Data excerpts =>
----------------

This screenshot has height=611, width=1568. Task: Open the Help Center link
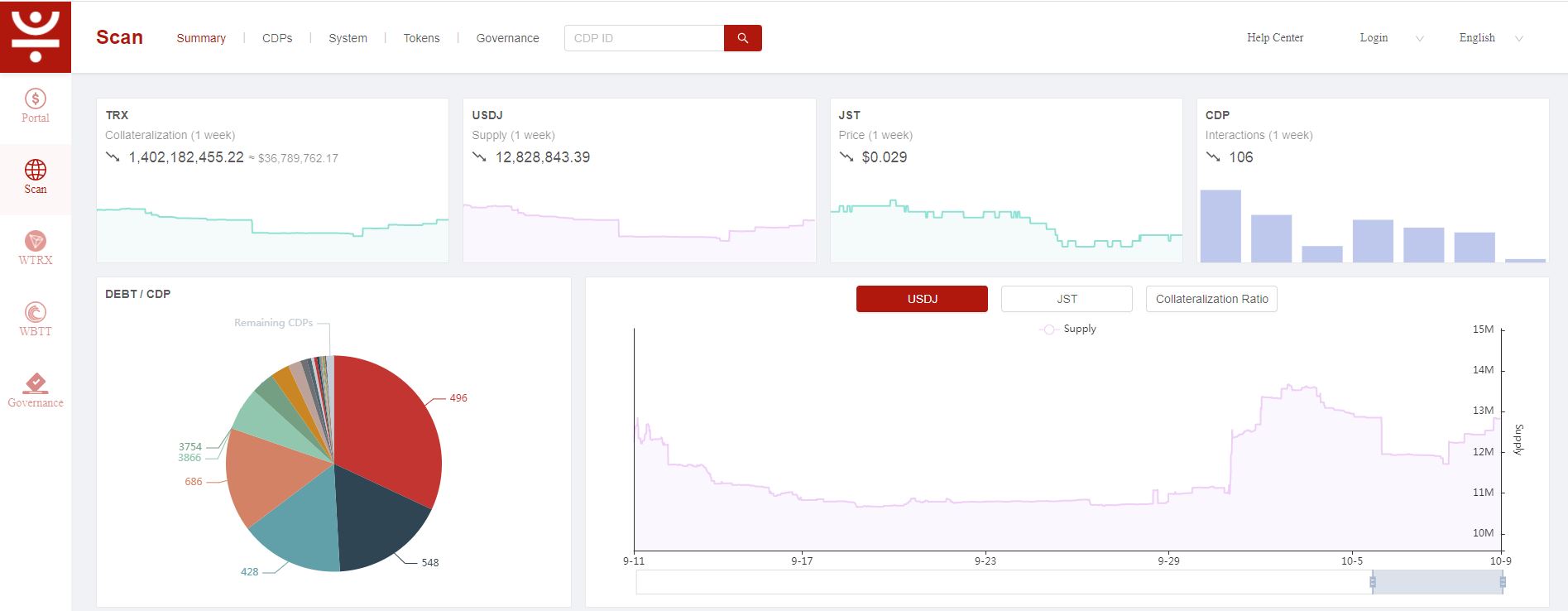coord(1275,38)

----------------

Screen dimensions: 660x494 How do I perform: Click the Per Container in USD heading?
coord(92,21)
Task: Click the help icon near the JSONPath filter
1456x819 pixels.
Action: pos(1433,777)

----------------

Task to complete =>
Rewrite the part that opens with the line containing "Task: Click the" and closes with the line containing "Action: pos(1433,777)", swapping "help icon" for "info icon" and keeping everything else the same.

Final result =>
Task: Click the info icon near the JSONPath filter
1456x819 pixels.
Action: pos(1433,777)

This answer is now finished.